Sobre todo cuando el público objetivo de esas canciones son adolescentes.

–Hemos luchado mucho por una igualdad y por unos valores para que ahora retrocedamos cincuenta años.

–¿Cree que la mujer cantante parte ya en igualdad de condiciones que el hombre?

–Creo que quedan cosas por hacer. Y fíjate que hablo desde una posición privilegiada. Me alegra mucho que tengamos conciencia nosotras de eso, que nos unamos más, que estemos más comprometidas. La genialidad y el talento no pueden recaer a un lado de la balanza. Quien lo tiene lo tiene, da igual el sexo.

En la gira hay fechas en Dublín, Edimburgo y Londres. ¿Ahora mira al mundo anglosajón?

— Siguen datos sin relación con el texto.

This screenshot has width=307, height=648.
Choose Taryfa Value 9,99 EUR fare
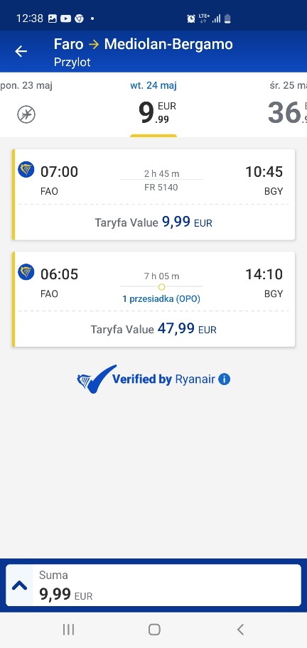(x=154, y=223)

–Y más que aún no están anunciadas. Vamos a estar todo el mes de junio en Latinoamérica, y en octubre nos vamos a Dublín,Edimburgo, Londres, París... Y es una experiencia, porque allí ni idea de cómo va, ni quién va a venir a verme.

Es como empezar de cero, como cuando tocaba en pequeñas salitas y no sabía quién iba a aparecer por allí. Tiene su emoción.

–Para mí sí, tiene emoción. Y ese nervio me gusta.

–¿Ha notado los efectos de la televisión con sus apariciones en 'La voz'?

–Sí se nota. Es una herramienta muy importante. Mucha gente me conocía pero no me ponía cara. La pregunta que todavía me cuesta es la de '¿tú eres famosa, ¿no?', que les sueno de algo pero no saben de qué (risas).